Was Uli Hoeneß und Herbert Stepic gemeinsam haben

Was Uli Hoeneß und Herbert Stepic gemeinsam haben

Der noch amtierende Vorstandschef der Raiffeisen Bank International (RBI), Herbert Stepic, der vor einer Woche über seine privaten Immobilien-Deals in Asien via Briefkastenfirmen in Steueroasen gestolpert ist, hat angeblich, ähnlich wie Bayern-Manager Uli Hoeneß, wegen seiner liechtensteinischen Restem-Stiftung Selbstanzeige bei der Finanz erstattet, berichtet "Der Standard" vorab aus seiner Samstagsausgabe. Eine offizielle Bestätigung dafür war allerdings nicht erhältlich.

Die Finanz habe die Causa an die Staatsanwaltschaft Wien weitergereicht. Das geschehe immer dann, wenn die Behörde vermutet, dass mehr als 100.000 Euro an Abgaben hinterzogen wurden. Laut Staatsanwaltschaft Wien werden derzeit aber keine Ermittlungen geführt. Intern und inoffiziell werde im Raiffeisen-Sektor aber bestätigt, dass Stepic bzw. sein Steuerberater derartige Schritte unternommen hätten.

Stepic selbst war laut "Standard" nicht zu erreichen, es gilt die Unschuldsvermutung.
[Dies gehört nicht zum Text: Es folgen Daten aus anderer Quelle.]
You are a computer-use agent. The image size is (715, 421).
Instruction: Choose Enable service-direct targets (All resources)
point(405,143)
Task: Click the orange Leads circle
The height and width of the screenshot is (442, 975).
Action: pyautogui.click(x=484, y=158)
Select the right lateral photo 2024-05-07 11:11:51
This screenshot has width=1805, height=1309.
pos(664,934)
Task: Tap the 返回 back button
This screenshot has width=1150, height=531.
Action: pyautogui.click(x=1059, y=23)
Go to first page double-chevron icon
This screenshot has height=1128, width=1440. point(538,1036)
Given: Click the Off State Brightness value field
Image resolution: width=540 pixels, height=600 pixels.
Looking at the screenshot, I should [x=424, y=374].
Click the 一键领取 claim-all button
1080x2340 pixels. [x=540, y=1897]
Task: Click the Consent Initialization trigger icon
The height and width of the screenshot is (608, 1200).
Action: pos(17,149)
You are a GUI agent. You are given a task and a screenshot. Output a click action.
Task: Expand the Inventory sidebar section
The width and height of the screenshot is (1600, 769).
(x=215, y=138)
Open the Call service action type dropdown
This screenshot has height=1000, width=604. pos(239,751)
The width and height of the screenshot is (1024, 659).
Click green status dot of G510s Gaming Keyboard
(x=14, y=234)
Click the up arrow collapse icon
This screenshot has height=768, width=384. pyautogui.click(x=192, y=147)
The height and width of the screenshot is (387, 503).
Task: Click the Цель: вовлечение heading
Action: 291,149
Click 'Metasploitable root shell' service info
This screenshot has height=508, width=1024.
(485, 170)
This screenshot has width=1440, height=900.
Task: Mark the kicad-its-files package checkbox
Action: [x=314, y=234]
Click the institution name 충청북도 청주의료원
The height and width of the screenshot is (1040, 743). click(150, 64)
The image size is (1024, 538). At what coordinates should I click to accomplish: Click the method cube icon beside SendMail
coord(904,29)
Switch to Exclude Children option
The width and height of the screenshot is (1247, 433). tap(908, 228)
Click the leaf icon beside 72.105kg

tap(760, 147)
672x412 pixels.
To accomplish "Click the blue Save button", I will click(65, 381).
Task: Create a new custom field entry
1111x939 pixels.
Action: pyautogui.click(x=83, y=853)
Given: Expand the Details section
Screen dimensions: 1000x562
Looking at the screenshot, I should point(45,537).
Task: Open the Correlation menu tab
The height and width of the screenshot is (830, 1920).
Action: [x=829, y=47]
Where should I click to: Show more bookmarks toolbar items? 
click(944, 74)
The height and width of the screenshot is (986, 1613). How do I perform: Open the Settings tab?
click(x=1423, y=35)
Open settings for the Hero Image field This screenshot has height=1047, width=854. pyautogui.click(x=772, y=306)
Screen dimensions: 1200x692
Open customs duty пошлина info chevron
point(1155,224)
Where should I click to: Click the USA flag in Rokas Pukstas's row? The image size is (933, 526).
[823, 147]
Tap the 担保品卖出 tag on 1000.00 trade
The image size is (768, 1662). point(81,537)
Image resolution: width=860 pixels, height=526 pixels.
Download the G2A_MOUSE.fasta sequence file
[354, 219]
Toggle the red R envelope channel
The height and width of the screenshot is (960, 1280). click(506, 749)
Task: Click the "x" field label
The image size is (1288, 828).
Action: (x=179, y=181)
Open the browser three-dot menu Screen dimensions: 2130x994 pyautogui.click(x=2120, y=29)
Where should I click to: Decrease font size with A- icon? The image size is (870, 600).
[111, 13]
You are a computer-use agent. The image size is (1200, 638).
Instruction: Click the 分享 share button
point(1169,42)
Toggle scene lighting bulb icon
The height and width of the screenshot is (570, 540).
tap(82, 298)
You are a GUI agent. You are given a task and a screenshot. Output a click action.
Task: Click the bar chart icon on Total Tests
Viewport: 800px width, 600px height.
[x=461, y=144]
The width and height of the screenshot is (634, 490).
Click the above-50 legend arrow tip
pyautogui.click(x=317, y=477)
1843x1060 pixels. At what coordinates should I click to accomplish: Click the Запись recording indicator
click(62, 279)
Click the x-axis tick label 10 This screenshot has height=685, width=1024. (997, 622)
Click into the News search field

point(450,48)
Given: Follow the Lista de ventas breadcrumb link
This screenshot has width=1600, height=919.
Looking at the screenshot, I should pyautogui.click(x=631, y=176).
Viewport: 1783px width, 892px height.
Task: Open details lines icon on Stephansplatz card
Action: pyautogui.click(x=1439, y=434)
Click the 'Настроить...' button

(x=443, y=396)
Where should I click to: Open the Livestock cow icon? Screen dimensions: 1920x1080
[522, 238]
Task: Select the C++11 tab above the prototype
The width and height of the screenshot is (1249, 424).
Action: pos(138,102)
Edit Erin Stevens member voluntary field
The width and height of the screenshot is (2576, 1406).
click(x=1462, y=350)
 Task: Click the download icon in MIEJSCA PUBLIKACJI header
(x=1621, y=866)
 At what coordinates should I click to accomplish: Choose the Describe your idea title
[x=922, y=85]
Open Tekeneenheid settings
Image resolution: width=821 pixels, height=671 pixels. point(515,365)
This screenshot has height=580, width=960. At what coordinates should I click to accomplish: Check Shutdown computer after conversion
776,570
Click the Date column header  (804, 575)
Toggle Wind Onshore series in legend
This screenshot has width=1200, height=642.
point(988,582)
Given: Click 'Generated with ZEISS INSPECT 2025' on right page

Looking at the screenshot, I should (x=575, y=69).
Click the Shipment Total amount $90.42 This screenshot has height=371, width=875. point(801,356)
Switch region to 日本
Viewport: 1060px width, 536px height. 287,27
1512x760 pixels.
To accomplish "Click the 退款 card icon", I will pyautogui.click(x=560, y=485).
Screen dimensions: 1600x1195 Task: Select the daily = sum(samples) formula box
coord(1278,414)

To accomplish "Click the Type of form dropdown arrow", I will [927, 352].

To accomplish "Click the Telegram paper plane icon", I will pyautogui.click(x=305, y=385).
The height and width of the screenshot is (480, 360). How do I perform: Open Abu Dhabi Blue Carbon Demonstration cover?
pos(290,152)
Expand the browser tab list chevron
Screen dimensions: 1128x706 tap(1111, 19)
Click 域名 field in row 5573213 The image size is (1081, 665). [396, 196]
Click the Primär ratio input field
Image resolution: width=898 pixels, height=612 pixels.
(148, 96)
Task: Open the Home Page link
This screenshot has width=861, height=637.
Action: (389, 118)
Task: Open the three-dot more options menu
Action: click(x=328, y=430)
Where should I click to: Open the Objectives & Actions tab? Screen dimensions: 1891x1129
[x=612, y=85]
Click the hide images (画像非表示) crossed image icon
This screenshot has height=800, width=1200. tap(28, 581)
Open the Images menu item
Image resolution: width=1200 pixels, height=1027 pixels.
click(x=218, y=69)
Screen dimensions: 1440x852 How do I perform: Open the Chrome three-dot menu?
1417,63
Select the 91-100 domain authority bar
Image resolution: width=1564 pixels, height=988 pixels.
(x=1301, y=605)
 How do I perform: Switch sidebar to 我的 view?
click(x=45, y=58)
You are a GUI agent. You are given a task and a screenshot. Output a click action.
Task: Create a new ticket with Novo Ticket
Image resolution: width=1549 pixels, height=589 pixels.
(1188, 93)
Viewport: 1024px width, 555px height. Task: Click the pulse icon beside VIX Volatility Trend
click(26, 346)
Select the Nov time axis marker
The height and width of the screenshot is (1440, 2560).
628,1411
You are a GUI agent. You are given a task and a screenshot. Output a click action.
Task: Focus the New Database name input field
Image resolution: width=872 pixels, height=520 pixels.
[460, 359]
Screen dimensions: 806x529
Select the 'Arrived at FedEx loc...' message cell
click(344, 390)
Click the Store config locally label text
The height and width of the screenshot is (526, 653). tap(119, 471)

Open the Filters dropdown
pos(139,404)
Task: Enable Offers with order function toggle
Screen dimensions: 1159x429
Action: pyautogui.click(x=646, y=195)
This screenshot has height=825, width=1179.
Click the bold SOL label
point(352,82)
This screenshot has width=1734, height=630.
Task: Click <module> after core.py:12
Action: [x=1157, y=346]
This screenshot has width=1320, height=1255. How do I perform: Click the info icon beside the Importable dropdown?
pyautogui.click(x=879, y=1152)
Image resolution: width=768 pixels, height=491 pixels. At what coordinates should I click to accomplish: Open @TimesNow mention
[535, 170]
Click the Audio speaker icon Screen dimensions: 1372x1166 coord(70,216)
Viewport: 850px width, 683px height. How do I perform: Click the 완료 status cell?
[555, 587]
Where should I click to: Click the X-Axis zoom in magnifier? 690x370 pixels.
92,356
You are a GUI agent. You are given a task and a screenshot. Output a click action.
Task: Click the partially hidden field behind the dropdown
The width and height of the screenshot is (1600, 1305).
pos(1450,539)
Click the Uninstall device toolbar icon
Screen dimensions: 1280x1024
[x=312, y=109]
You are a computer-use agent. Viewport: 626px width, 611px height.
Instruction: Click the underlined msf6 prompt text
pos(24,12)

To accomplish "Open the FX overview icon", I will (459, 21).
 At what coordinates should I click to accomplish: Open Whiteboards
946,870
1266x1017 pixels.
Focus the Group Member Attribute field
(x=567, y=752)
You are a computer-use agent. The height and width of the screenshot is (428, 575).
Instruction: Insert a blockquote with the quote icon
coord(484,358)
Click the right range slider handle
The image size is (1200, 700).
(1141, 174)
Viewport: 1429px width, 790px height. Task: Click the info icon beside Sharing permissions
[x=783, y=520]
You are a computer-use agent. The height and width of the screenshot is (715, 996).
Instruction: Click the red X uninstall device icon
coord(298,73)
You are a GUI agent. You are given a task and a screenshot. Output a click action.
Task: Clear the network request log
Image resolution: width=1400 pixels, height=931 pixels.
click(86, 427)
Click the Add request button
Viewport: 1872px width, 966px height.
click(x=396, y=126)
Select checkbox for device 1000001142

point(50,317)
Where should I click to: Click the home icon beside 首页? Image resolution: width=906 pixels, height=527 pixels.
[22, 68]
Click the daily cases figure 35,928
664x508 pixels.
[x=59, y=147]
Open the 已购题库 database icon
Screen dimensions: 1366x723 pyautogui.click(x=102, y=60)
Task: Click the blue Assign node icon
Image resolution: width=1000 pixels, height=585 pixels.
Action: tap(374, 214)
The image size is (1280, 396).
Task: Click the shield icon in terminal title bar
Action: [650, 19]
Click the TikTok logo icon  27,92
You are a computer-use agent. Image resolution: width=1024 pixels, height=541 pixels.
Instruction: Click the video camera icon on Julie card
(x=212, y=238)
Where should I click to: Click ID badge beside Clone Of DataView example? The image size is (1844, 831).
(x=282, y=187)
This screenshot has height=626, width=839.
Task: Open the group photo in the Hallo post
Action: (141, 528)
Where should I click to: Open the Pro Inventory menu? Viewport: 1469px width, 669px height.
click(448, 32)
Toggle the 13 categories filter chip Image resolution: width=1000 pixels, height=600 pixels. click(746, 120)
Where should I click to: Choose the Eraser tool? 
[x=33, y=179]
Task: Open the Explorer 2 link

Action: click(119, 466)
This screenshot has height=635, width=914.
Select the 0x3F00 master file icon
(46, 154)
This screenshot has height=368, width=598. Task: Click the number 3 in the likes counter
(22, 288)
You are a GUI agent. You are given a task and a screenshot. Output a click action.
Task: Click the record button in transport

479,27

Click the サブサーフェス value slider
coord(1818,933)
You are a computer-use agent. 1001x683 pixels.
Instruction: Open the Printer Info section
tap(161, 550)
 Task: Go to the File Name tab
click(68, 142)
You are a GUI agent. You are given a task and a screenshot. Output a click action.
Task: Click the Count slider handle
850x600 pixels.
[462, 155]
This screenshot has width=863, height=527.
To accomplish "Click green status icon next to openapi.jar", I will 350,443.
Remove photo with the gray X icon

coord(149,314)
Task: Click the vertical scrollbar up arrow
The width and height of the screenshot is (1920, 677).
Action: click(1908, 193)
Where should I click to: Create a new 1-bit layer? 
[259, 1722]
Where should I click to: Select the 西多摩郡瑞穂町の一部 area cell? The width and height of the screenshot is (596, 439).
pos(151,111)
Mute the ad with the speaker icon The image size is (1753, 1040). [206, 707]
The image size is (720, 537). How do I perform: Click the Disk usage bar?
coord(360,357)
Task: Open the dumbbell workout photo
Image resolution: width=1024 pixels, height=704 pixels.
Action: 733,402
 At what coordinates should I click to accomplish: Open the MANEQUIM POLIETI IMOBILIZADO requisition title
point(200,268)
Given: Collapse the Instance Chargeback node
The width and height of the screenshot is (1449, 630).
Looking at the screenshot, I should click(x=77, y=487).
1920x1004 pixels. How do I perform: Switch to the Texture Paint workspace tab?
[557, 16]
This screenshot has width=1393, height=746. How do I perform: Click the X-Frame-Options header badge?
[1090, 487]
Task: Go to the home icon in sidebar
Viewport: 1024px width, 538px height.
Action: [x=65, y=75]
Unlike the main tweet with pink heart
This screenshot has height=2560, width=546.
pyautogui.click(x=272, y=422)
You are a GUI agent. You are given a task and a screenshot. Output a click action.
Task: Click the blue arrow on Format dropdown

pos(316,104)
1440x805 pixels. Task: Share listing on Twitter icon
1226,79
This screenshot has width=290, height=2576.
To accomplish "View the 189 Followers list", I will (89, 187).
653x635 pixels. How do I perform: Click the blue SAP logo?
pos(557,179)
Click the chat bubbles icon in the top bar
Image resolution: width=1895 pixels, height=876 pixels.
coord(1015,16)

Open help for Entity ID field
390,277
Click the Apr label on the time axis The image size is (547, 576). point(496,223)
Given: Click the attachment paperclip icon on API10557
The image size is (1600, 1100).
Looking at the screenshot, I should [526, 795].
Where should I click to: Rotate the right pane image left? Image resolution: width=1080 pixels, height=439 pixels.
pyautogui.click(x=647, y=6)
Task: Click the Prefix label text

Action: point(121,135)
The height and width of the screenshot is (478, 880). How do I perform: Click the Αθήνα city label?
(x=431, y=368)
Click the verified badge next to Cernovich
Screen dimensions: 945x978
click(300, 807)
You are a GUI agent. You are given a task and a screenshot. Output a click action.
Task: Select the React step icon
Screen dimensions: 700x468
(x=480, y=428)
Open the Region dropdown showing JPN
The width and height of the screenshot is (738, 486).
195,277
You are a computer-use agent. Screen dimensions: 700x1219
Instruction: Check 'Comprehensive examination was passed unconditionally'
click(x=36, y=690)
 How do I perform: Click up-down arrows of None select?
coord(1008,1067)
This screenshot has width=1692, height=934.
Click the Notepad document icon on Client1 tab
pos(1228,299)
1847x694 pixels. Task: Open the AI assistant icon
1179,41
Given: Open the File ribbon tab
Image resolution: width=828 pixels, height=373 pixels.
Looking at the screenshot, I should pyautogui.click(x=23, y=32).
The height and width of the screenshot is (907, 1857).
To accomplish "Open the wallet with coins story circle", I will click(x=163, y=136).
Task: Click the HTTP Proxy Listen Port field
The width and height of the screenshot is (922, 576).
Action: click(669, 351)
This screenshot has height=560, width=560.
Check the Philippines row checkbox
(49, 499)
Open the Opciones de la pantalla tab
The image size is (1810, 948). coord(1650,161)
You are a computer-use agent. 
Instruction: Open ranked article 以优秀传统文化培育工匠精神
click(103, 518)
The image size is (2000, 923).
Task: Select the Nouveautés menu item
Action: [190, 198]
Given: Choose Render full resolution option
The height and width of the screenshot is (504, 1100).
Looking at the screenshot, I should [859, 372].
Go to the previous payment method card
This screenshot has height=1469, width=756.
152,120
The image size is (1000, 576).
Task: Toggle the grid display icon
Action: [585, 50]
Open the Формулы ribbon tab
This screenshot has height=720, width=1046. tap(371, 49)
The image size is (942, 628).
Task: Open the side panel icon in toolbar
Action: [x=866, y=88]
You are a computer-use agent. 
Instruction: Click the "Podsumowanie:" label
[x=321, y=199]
Seiner Sprecherin sei "diesbezüglich nichts bekannt“. Auch RBI-Aufsichtsratschef und RZB-Chef Walter Rothensteiner war für eine Stellungnahme nicht zu erreichen, seinem Sprecher ist die Causa „nicht bekannt“. Am 7. Juni soll sich der RBI-Aufsichtsrat mit der Stepic-Nachfolge befassen.

Geschäfte mit schiefer Optik

Im Herbst 2011 war ans Licht gekommen, dass Stepic über einen Treuhänder Immobiliengeschäfte in Serbien gemacht hatte, die von der damaligen Kärntner Landesbank Hypo Alpe-Adria finanziert wurden. Der Kredit für die Enthsua Ltd. (Zypern) wurde nicht bedient und nicht zurückbezahlt.

Stepic ist laut seiner Darstellung gegenüber der Aufsichtsbehörde FMA am 24. Juli 2012 ausgestiegen. Er habe die Verluste aus diesem Investment („ein sechsstelliger Eurobetrag“) aus seinen Ersparnissen abgedeckt, ließ er die FMA damals wissen. Der RBI-Chef musste sich damals vor seinen Aufsichtsräten und dem Sektor rechtfertigen. Solange steuerlich alles in Ordnung sei, habe man mit einem Bankenchef mit Stiftung in Liechtenstein aber kein Problem, hieß es damals.